Somehow we made it to the hall. Immediately I was thrown into the
freakiest crowd I’d ever encountered, although “freaky” was not yet in
the lingo. Most seemed to be from the University of Buffalo, at the time
one of the most politically active campuses in the East. Numerous kids
had long bushy hair, like Dylan, far scruffier and wilder looking than
the British invasion band members. Many girls had devilishly long,
straight hair. Some wore political buttons. A few antiwar protesters
shouted slogans outside. It was exciting and, for me, exotic.
I still have a stub so I know that my girlfriend and I were in row J
of the left-center balcony. Dylan came out alone, with just a stool next
to him. It held a change of harmonica, a glass of water and, evidently,
some pills that he dipped into from time to time. He’d already been
associated with “drugs,” whatever that meant, and I wondered if he was
popping illegal substances or just fighting a cold.
The first set was all one could have wished, although I can’t say for
sure which songs he played, except that it was weighted toward the
newer non-electric ones such as “It’s All Over Now, Baby Blue” and “Mr.
Tambourine Man.” I specifically remember that he played “Desolation
Row,” which I loved and which went on forever—not a bad thing in this
case. Okay, no controversy so far.
After intermission, spent largely staring at the odd menagerie of
counterculture precursors, I settled back in my seat, nervous, no doubt,
about the coming reaction. And a large part of the crowd, it turned
out, had brought their “A” game. A band came out with Bob—actually The
Band, as it turned out, although they were then known as The Hawks
(that’s Robbie Robertson on the left and Levon on the right in the photo
above, and see here for cool photo
of Levon with Band members in 1964). They immediately started playing
“fucking loud,” as Dylan famously ordered them when heckled in Great
Britain on the same tour.
No idea what the first tune was, but I do know what happened between
songs: heckling, pointed cries of “We want Dylan” (the folk one, that
is) and “Put down the guitar!”—and the ringing of a cow bell somewhere
down the balcony!
Dylan
plunged ahead, with more noisy protest, and the cowbell, after the
song’s final note. And so it went, although I recall that the cowbell
slackened after awhile. Beyond “Like A Rolling Stone” and “Just Like Tom
Thumb’s Blues,” I can’t say for certainty what they played. Since I’d
never been to a rock show before, I had no idea what other bands sounded
like live, if the sound system was always this crappy, if performers
rarely or always spoke to the audience, and how much of an encore, if
any, could one expect.But I had to start somewhere, and this was it.

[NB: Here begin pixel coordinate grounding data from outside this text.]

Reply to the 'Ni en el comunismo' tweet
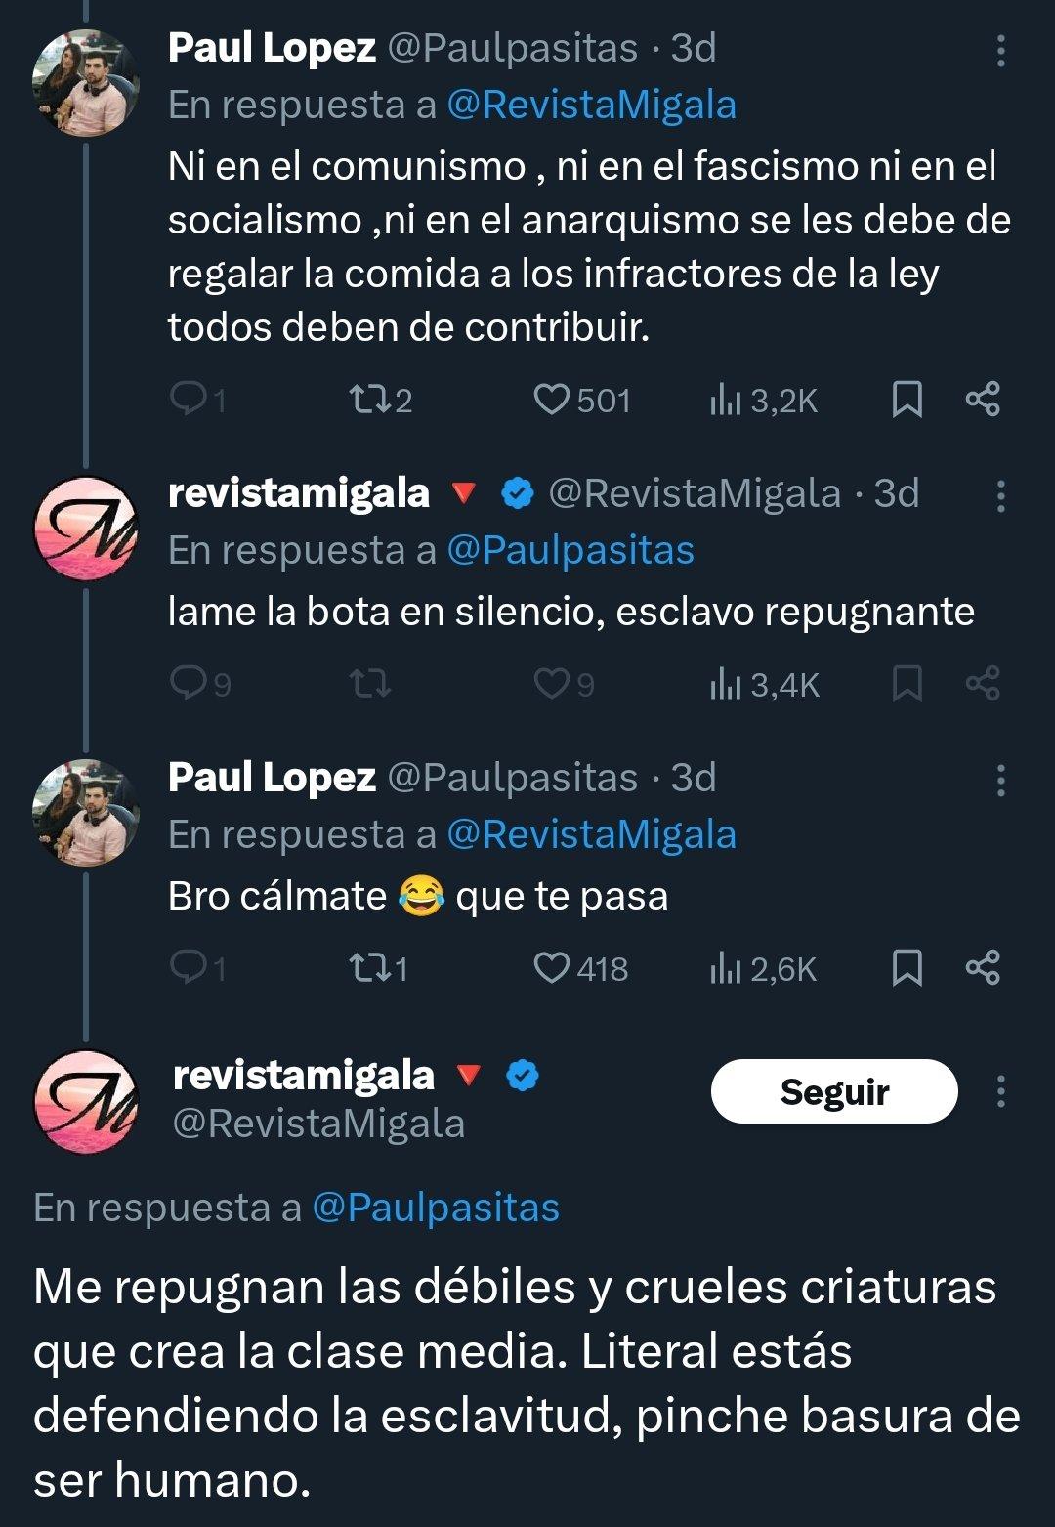This screenshot has height=1527, width=1055. [x=197, y=401]
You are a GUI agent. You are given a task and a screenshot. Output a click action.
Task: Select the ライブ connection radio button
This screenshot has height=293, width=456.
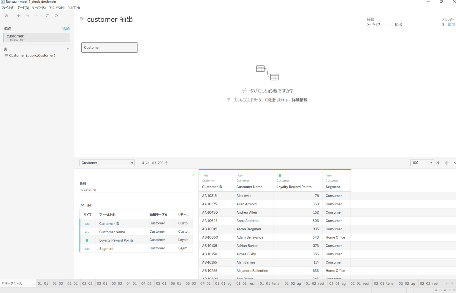(369, 25)
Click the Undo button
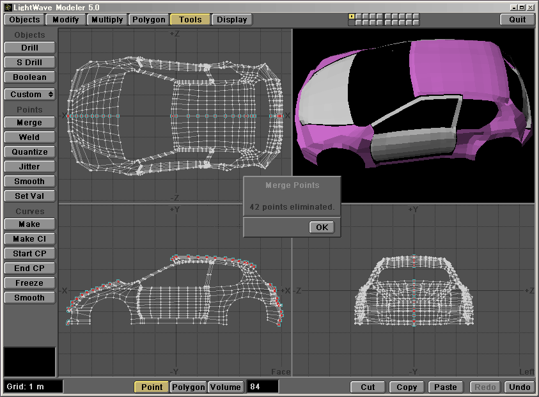Image resolution: width=539 pixels, height=397 pixels. [x=519, y=387]
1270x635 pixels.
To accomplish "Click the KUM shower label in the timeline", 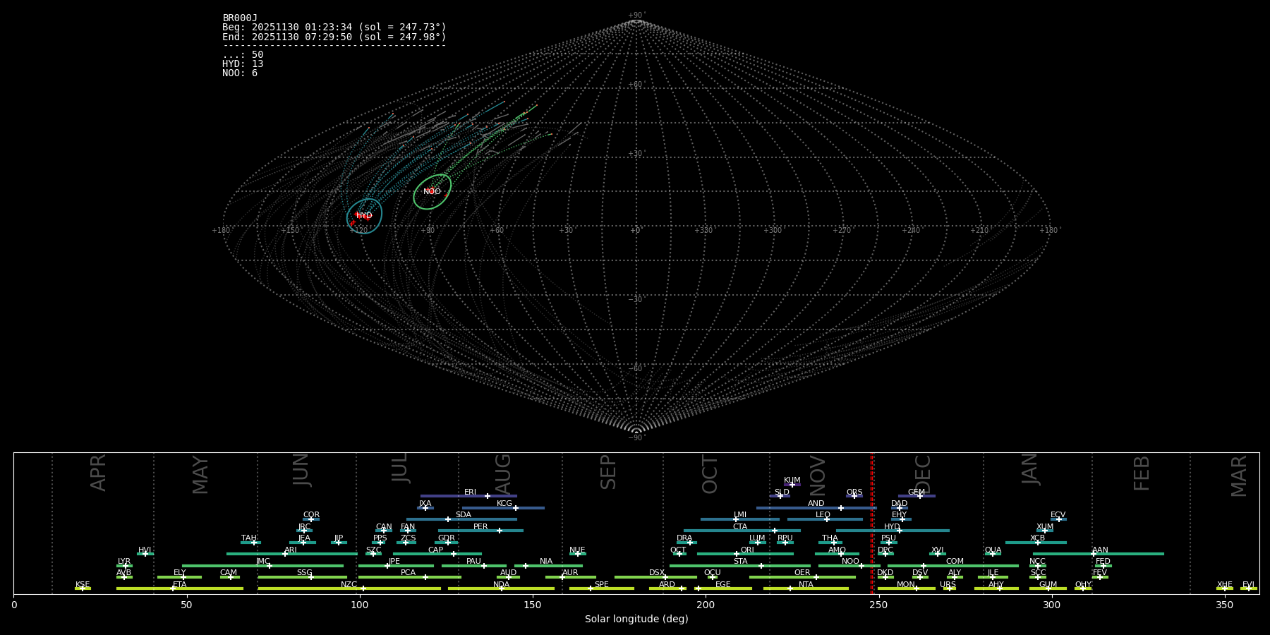I will click(x=792, y=480).
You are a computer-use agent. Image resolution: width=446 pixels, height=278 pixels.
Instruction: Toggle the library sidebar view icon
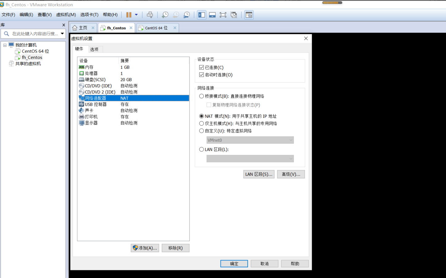[x=202, y=15]
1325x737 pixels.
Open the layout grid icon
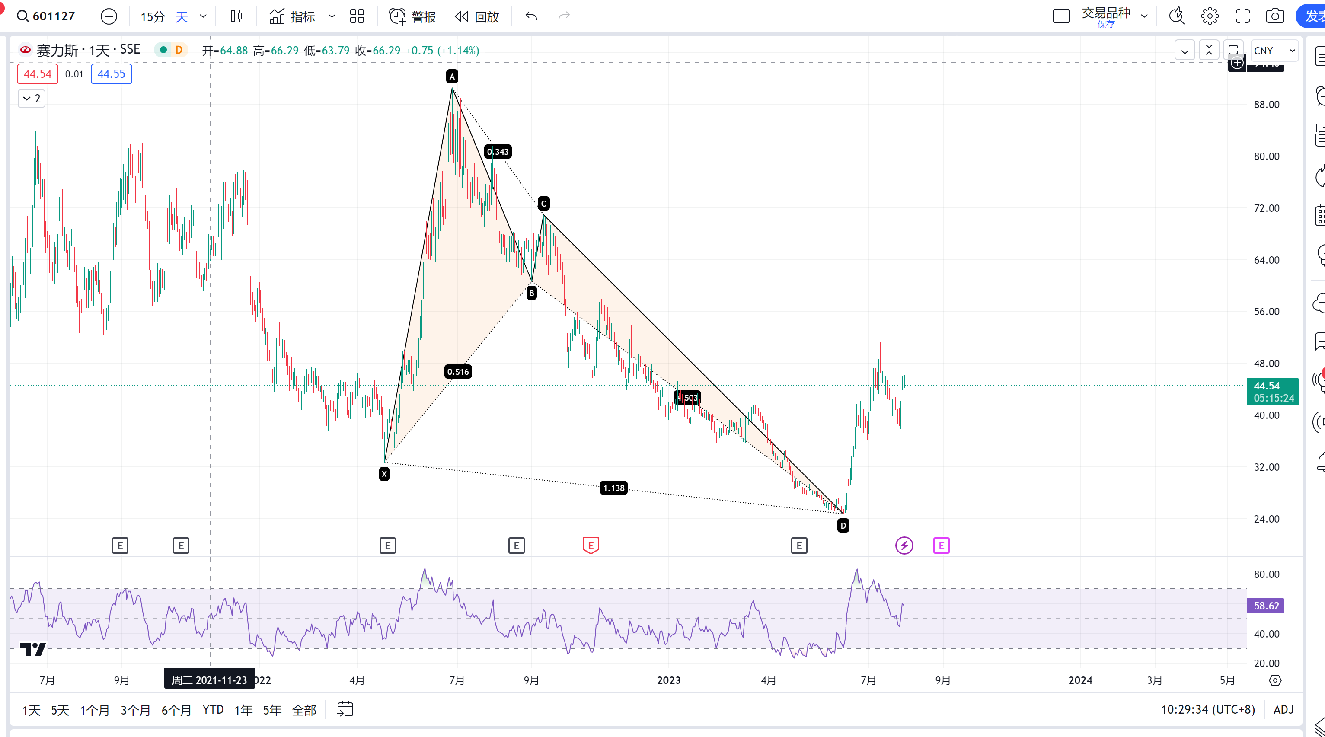click(357, 16)
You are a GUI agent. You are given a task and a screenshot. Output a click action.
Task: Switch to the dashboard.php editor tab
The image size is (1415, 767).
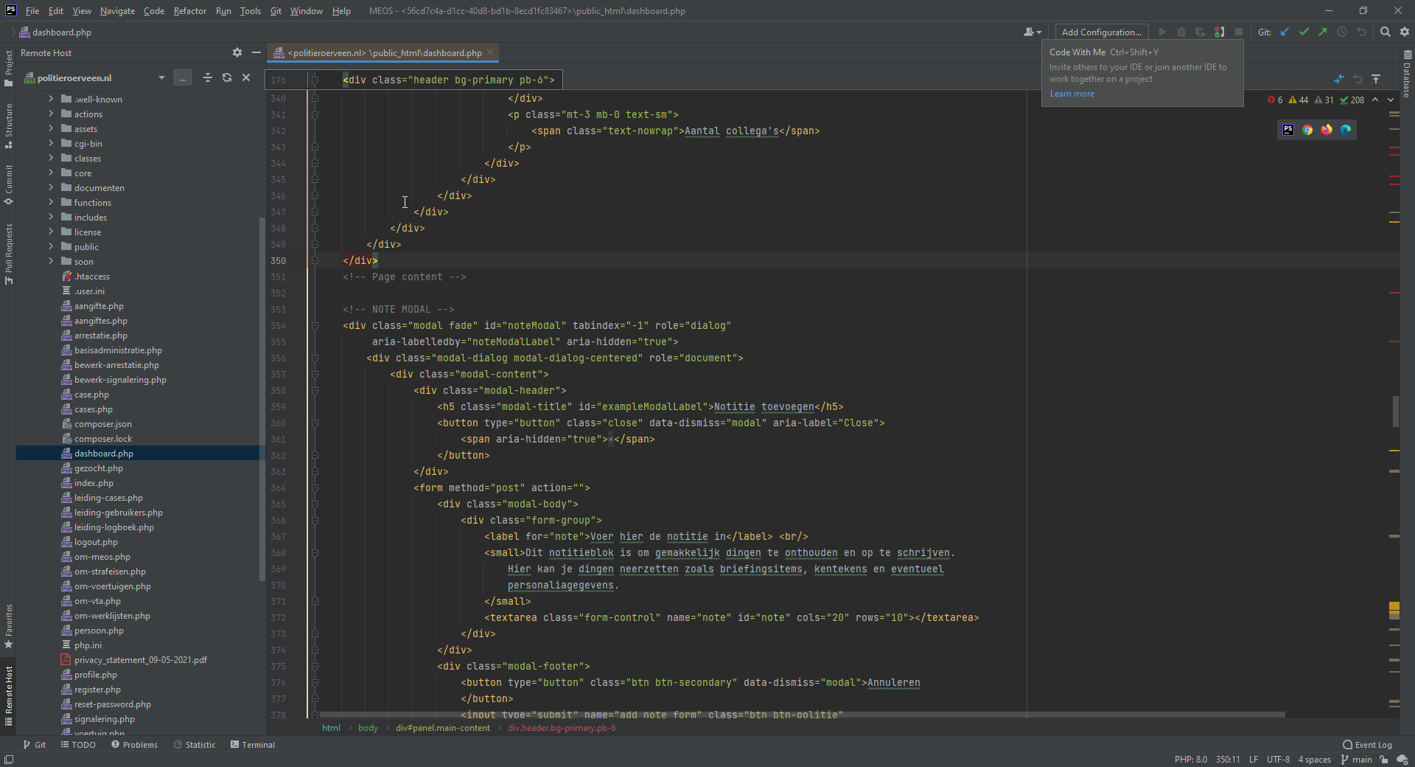click(384, 53)
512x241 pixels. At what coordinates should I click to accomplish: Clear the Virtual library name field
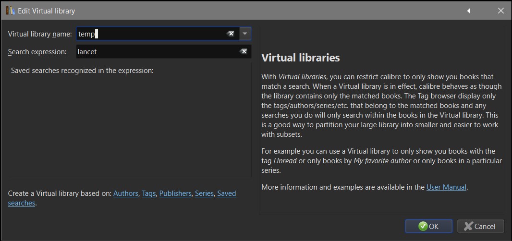click(231, 34)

A few weeks later, the heckling and cowbells got too much for Levon
Helm, and he left the tour—to work on an oil rig. He was absent when the
troupe famously went on to England and were heckled there, too.
Several months later, Dylan released Blonde on Blonde and
then stopped touring—after his motorcycle accident, which some still
suggest was faked to give him an excuse to give up the rigors, and
controversy, of the road. Levon returned, took part in a few of the
Basement Tapes sessions, then stayed on as The Hawks became (briefly)
The Crackers and then The Band. And after they played their Last Waltz
about a decade later—see “Don’t Do It” from that gig—Levon kept on drumming, acting (Coal Miner’s Daughter, among others), singing and rambling.
Or, as the highlight of that 1969 concert in Buffalo, captured below a few months later, put it: “Slippin’ and Slidin.”
1 comment:
Wow. Just Wow. I still can't believe after my fandom beginning in 63 64, I rented a loft in 1971 on Houston Street and he had a recording studio on the ground floor and I got to know him over the next several years. Who woulda thunk?